Available records:
----
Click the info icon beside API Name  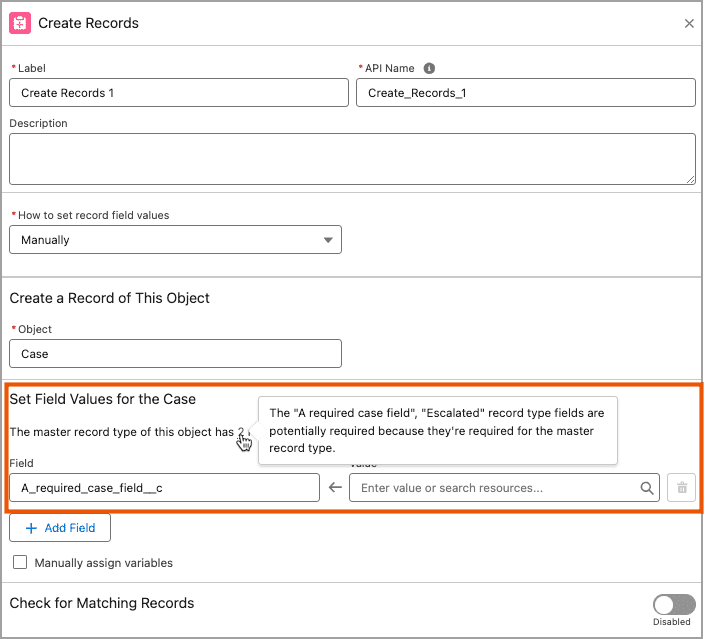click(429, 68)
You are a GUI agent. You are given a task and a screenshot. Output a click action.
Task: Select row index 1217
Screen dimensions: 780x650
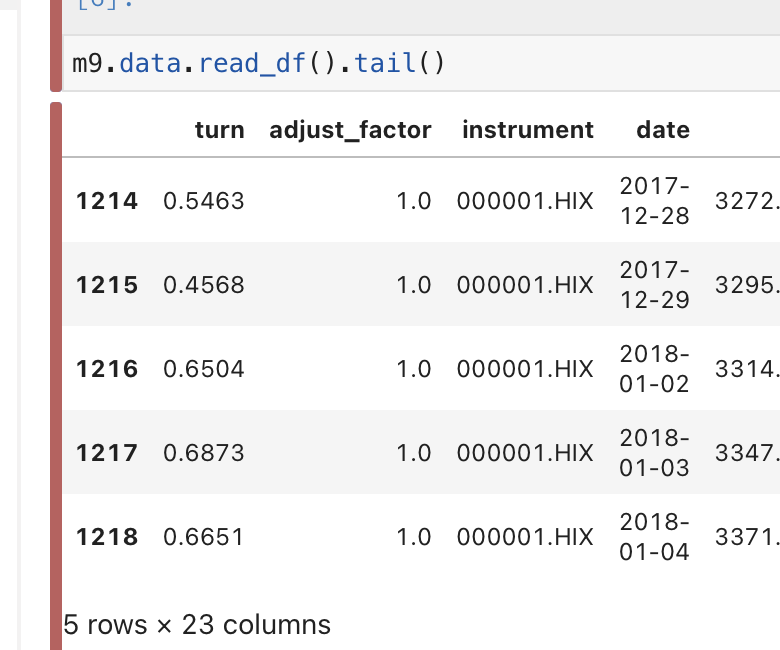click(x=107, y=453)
----
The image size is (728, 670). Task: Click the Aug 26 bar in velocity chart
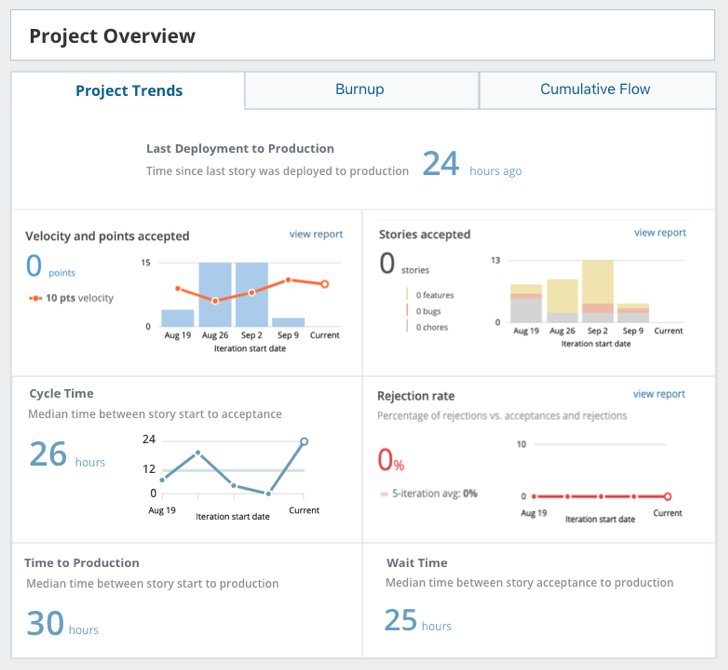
----
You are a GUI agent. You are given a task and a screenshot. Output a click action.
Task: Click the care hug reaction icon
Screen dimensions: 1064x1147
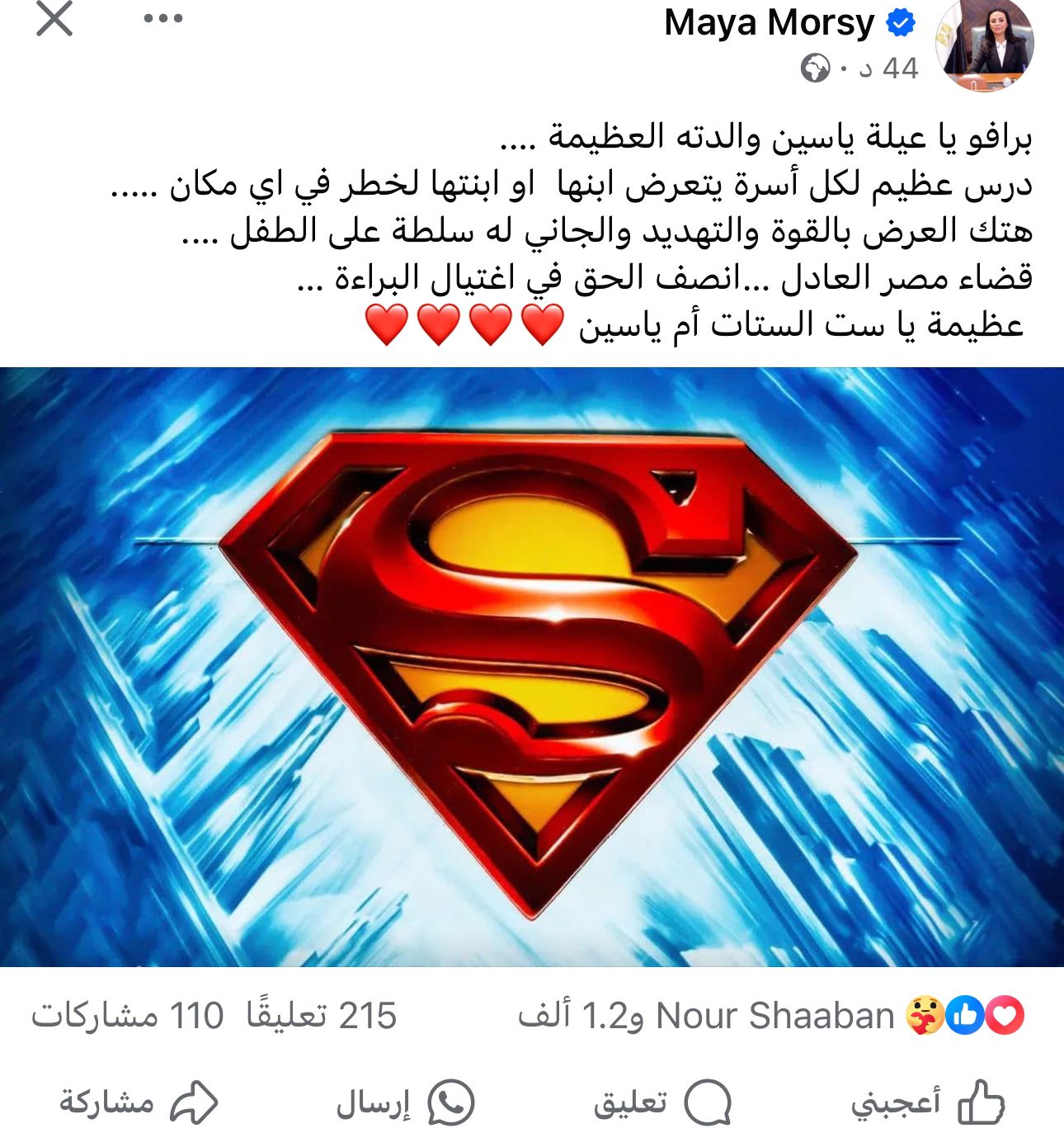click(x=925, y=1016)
----
Goal:
Extract every line from the rows above that contains the word "dimensions".

Answer to the task:
Screen dimensions: 780x650
Screen dimensions: 1064x1147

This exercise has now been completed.